The servers convert natural gas or biogas fuel into electricity without combustion, using solid oxide fuel cell technology, and they use no water in normal operation. With the energy servers, Stop & Shop anticipates saving the fresh water system 1.6 billion-plus gallons annually.

Installations of the microgrids are set to begin early this year at Stop & Shop stores on Massachusetts’ Cape Cod, followed by additional stores in that state and on New York’s Long Island. The Massachusetts projects are made possible by a collaboration with the sponsors of Mass Save, including Cape Light Compact, Eversource and National Grid.

Bloom servers are already in place at Stop & Shop stores in Mount Vernon and Peekskill, N.Y.

Stop & Shop’s other sustainability moves include the opening of a green energy facility in Freetown, Mass., in 2016. The facility features an anaerobic digester to convert food that can’t be sold or donated into energy to power the company’s nearby distribution center. To date, the facility has processed more than 160 million pounds of inedible food from 200 of its stores in Massachusetts, Rhode Island and Connecticut and produced roughly 15 million kilowatt-hours, or enough energy to power 1,850 homes a year. 

Stop & Shop employs more than 61,000 associates and operates 400-plus stores in Massachusetts, Connecticut, Rhode Island, New York and New Jersey. Parent company Ahold Delhaize USA is No. 4 on Progressive Grocer’s 2019 Super 50 list of the top grocers in the United States.

• _Entries shown_
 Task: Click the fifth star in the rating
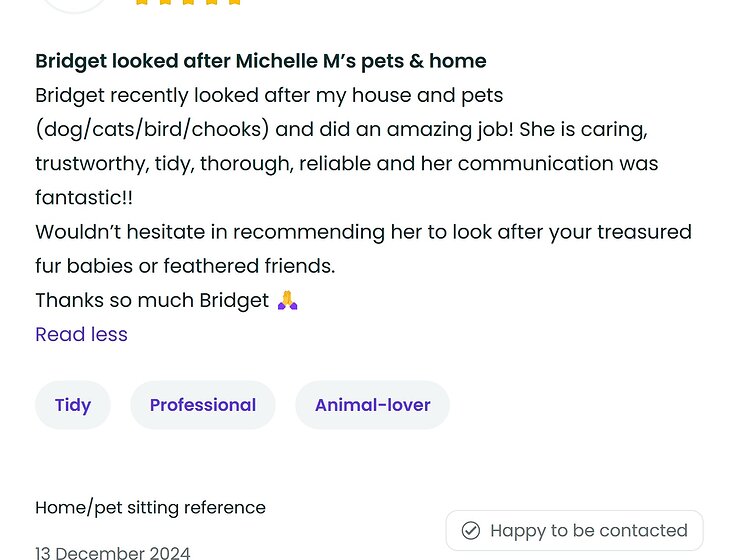(234, 2)
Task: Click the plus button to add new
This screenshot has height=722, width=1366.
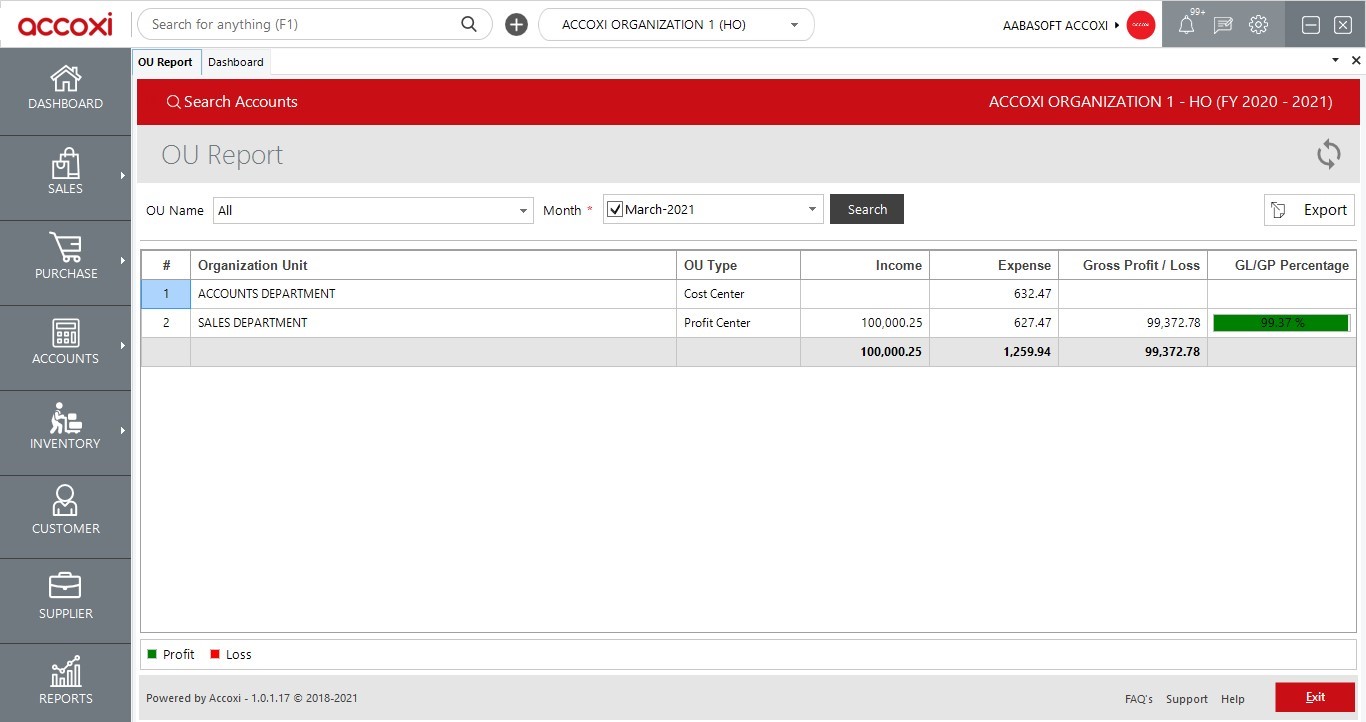Action: point(516,23)
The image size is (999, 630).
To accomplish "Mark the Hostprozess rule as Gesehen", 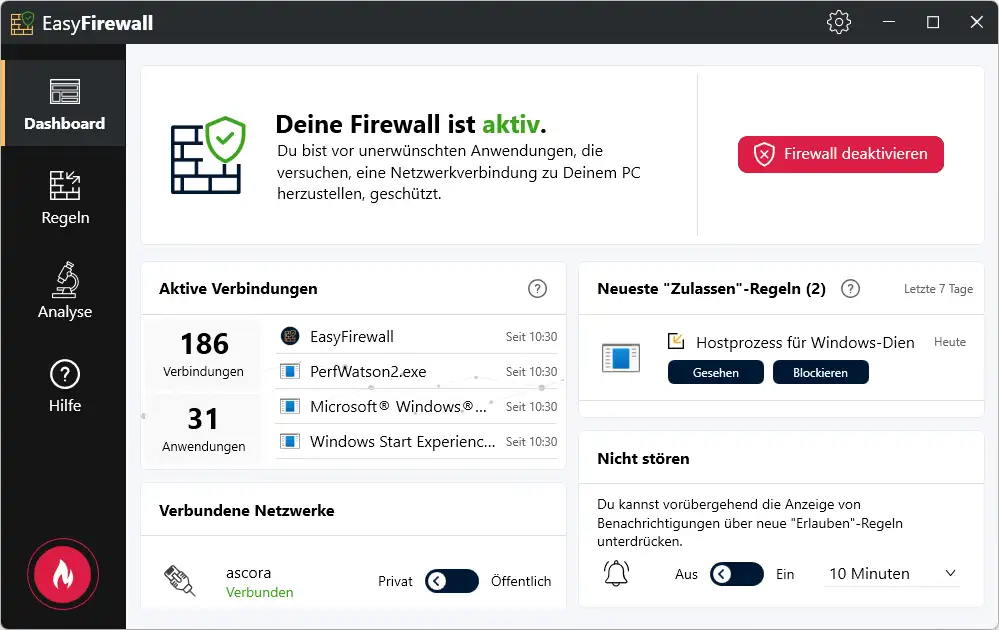I will 716,372.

• _Task to complete_
According to the Stop & Shop article, in which two places are Bloom servers already operating at Stop & Shop stores?

• _Expected answer_
Mount Vernon and Peekskill, N.Y.